最近の病院では総合内科という一見、何の専門もないような科なのかなとも思ってしまうような名称ですが、プライマリな判断をしてもらうところもあるようです。あらゆる社会で、スペシャリストが重宝される時代ですが、段々、ネットで自分の病気についての知識を多く得られる時代にあり、お客というか患者もスペシャリストに近づいてきていますが、まだまだ、自分の病気についての考察は当たり前ですがプロフェッショナルなスペシャリストではありません。

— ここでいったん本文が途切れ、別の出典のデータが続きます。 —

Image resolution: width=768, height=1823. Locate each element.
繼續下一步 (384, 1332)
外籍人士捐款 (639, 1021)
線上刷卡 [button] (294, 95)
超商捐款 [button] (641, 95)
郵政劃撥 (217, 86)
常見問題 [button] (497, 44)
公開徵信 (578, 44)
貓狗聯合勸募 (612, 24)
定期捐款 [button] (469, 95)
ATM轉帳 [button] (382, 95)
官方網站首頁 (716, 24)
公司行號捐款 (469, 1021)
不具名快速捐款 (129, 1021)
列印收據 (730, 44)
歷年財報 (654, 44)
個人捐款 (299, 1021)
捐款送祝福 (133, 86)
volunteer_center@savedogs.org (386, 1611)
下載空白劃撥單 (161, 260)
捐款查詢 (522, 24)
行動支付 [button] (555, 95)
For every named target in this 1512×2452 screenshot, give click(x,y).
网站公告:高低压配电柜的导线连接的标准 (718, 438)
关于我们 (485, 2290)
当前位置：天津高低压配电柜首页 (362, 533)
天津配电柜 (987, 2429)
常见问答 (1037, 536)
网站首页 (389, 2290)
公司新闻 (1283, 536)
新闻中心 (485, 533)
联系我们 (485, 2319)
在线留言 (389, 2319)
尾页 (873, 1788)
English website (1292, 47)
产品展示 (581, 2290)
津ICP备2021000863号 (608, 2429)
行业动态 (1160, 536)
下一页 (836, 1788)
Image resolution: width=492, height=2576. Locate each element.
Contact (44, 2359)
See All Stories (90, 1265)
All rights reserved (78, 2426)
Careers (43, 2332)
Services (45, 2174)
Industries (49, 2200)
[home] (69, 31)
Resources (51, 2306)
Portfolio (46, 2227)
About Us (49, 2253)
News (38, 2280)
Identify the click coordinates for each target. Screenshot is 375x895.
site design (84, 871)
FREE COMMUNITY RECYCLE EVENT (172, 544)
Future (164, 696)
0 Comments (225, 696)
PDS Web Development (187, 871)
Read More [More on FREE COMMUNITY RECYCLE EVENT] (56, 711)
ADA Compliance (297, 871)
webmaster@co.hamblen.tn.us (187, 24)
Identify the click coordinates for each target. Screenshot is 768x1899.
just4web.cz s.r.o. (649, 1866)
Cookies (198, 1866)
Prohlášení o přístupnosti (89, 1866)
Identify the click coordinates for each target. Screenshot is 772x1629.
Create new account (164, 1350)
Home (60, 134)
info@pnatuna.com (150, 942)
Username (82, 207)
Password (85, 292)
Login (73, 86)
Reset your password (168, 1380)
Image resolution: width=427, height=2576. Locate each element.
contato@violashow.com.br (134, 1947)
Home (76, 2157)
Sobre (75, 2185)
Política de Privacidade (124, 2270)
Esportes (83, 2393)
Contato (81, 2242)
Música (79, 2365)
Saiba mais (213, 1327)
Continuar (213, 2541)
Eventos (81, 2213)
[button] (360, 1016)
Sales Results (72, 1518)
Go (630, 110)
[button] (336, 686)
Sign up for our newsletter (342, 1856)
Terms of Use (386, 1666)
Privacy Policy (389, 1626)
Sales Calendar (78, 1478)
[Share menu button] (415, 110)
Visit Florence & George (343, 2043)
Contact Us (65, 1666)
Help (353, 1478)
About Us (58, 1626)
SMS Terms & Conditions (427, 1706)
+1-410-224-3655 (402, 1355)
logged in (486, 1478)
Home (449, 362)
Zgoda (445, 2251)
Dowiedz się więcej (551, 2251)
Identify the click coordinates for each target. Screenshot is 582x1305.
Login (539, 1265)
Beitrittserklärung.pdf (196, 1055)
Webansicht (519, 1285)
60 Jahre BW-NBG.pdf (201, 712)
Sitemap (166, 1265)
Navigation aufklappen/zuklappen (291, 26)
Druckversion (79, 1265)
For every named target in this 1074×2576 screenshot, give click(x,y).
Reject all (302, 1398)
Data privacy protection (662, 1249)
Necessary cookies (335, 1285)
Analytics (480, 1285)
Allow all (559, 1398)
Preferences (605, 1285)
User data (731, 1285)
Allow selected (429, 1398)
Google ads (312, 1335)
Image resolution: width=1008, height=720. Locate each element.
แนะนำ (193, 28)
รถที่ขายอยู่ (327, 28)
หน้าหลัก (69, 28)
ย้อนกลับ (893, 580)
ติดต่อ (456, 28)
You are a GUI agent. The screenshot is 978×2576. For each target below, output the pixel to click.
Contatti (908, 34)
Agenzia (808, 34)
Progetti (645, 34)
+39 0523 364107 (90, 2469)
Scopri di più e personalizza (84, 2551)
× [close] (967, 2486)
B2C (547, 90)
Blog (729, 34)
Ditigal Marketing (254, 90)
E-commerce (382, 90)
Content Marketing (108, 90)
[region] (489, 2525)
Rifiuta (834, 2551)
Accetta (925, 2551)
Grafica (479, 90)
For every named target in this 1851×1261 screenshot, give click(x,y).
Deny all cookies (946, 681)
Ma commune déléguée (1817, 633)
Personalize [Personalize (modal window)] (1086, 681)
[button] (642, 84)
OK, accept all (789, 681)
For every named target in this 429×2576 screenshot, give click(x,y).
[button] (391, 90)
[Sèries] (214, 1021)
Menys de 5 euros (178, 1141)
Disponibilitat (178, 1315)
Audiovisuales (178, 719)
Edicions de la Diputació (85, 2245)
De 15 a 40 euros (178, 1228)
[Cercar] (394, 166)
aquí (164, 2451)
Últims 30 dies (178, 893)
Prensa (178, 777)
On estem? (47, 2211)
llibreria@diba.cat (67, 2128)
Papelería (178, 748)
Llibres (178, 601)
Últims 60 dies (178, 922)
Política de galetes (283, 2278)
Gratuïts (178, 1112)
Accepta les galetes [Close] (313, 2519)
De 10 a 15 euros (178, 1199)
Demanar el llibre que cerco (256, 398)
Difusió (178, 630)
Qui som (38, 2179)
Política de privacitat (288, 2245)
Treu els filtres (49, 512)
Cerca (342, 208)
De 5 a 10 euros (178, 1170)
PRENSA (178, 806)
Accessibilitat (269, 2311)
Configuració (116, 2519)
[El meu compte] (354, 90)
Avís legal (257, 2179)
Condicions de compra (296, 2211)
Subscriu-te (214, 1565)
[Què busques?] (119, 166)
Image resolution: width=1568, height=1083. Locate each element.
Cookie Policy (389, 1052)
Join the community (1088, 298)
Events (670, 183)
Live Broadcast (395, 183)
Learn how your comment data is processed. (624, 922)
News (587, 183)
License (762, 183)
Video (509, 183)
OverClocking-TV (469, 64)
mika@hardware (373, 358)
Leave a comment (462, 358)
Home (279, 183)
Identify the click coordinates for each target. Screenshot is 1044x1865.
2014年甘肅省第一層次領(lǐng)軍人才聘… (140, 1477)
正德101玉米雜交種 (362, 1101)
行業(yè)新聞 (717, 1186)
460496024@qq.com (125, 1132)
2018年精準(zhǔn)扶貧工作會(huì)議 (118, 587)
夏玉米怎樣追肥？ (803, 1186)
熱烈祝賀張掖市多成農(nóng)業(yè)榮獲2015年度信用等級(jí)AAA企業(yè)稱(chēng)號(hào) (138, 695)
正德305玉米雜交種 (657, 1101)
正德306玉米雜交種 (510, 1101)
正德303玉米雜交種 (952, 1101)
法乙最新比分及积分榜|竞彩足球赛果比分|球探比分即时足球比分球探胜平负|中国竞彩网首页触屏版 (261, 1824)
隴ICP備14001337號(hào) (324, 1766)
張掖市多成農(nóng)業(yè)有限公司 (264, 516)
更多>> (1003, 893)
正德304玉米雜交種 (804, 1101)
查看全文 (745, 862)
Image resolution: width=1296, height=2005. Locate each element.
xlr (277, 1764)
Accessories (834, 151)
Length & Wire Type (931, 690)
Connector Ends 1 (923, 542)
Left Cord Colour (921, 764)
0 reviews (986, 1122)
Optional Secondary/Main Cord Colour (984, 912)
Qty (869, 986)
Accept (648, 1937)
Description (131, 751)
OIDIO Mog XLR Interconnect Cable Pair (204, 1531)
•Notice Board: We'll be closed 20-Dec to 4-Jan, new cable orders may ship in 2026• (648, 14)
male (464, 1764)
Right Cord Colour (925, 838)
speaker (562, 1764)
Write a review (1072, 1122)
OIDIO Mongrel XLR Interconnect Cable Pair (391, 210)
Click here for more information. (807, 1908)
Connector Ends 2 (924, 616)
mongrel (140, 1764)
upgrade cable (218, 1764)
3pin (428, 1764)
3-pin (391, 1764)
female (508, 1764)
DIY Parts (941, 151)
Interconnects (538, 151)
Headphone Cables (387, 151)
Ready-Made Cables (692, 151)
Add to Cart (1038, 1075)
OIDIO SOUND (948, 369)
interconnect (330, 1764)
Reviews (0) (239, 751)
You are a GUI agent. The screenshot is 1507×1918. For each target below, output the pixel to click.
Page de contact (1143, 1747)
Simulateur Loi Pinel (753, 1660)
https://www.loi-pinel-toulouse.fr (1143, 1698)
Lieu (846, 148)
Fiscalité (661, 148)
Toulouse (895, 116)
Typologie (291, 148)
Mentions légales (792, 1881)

ですので、まずは症状や患者のパーソナリティーからあらゆる病気の可能性を想定し、複雑な連立何次元方程式から複数の仮説を立ててくれるジェネラリスト的なDrが必要だと思います。何の取り柄もない・経験の浅いDrか、経験豊富なDrか、標榜科目では計り知れないことなのかもしれません。医療は一期一会、選択肢はいくつもあっても、選ぶ治療はその時々で1つ。広告で騙されない、本当に自分や自分のカラダ、自分の生き方、自分の死生観etcにあったDrを見つけるのは、本当に難しいことなのかもしれません。その病気がシビアであればあるほど。